Write out the following lines word for word, including every line in full.

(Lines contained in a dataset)
· · · ·

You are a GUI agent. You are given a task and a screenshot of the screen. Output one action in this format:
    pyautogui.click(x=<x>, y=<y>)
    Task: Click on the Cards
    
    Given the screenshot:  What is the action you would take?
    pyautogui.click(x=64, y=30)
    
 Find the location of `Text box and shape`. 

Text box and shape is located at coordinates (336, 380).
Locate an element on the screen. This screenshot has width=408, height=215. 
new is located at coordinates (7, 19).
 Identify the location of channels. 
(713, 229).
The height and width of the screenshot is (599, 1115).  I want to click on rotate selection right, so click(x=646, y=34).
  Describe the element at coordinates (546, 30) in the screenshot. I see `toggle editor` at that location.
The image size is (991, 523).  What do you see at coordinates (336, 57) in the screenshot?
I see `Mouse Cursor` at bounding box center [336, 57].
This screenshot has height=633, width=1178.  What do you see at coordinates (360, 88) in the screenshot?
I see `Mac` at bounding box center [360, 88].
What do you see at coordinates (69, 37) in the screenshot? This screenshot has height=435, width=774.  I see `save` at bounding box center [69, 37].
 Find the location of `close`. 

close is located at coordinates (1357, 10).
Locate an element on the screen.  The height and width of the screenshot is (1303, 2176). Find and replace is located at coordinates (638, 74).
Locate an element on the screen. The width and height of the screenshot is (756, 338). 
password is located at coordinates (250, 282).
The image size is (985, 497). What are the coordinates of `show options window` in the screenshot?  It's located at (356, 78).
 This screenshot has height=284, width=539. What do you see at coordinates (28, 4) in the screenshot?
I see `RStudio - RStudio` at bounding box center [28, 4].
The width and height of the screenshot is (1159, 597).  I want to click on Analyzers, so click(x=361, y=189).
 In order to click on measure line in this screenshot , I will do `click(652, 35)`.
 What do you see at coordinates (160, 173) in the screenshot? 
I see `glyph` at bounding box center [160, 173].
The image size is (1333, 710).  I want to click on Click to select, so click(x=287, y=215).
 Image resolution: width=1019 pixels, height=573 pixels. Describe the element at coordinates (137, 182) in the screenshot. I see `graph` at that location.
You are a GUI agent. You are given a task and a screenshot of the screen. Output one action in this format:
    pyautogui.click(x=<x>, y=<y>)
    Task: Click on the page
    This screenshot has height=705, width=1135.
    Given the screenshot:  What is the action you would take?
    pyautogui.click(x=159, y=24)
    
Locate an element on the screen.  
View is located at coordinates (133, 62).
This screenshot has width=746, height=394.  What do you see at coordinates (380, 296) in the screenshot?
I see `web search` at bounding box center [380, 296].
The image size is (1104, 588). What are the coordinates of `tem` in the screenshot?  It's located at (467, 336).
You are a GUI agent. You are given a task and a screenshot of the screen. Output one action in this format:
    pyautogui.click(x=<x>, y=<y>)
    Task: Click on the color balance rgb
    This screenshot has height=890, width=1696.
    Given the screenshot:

· · · ·

Answer for this exercise >>
You are a GUI agent. You are given a task and a screenshot of the screen. Output one action in this format:
    pyautogui.click(x=<x>, y=<y>)
    Task: Click on the Cards
    
    Given the screenshot:  What is the action you would take?
    pyautogui.click(x=64, y=30)
    
 Find the location of `Text box and shape`. 

Text box and shape is located at coordinates (336, 380).
Locate an element on the screen. This screenshot has width=408, height=215. 
new is located at coordinates (7, 19).
 Identify the location of channels. 
(713, 229).
The height and width of the screenshot is (599, 1115).  I want to click on rotate selection right, so click(x=646, y=34).
  Describe the element at coordinates (546, 30) in the screenshot. I see `toggle editor` at that location.
The image size is (991, 523).  What do you see at coordinates (336, 57) in the screenshot?
I see `Mouse Cursor` at bounding box center [336, 57].
This screenshot has height=633, width=1178.  What do you see at coordinates (360, 88) in the screenshot?
I see `Mac` at bounding box center [360, 88].
What do you see at coordinates (69, 37) in the screenshot? This screenshot has height=435, width=774.  I see `save` at bounding box center [69, 37].
 Find the location of `close`. 

close is located at coordinates (1357, 10).
Locate an element on the screen.  The height and width of the screenshot is (1303, 2176). Find and replace is located at coordinates (638, 74).
Locate an element on the screen. The width and height of the screenshot is (756, 338). 
password is located at coordinates (250, 282).
The image size is (985, 497). What are the coordinates of `show options window` in the screenshot?  It's located at (356, 78).
 This screenshot has height=284, width=539. What do you see at coordinates (28, 4) in the screenshot?
I see `RStudio - RStudio` at bounding box center [28, 4].
The width and height of the screenshot is (1159, 597).  I want to click on Analyzers, so click(x=361, y=189).
 In order to click on measure line in this screenshot , I will do `click(652, 35)`.
 What do you see at coordinates (160, 173) in the screenshot? 
I see `glyph` at bounding box center [160, 173].
The image size is (1333, 710).  I want to click on Click to select, so click(x=287, y=215).
 Image resolution: width=1019 pixels, height=573 pixels. Describe the element at coordinates (137, 182) in the screenshot. I see `graph` at that location.
You are a GUI agent. You are given a task and a screenshot of the screen. Output one action in this format:
    pyautogui.click(x=<x>, y=<y>)
    Task: Click on the page
    This screenshot has height=705, width=1135.
    Given the screenshot:  What is the action you would take?
    pyautogui.click(x=159, y=24)
    
Locate an element on the screen.  
View is located at coordinates (133, 62).
This screenshot has width=746, height=394.  What do you see at coordinates (380, 296) in the screenshot?
I see `web search` at bounding box center [380, 296].
The image size is (1104, 588). What are the coordinates of `tem` in the screenshot?  It's located at (467, 336).
You are a GUI agent. You are given a task and a screenshot of the screen. Output one action in this format:
    pyautogui.click(x=<x>, y=<y>)
    Task: Click on the color balance rgb
    This screenshot has height=890, width=1696.
    Given the screenshot:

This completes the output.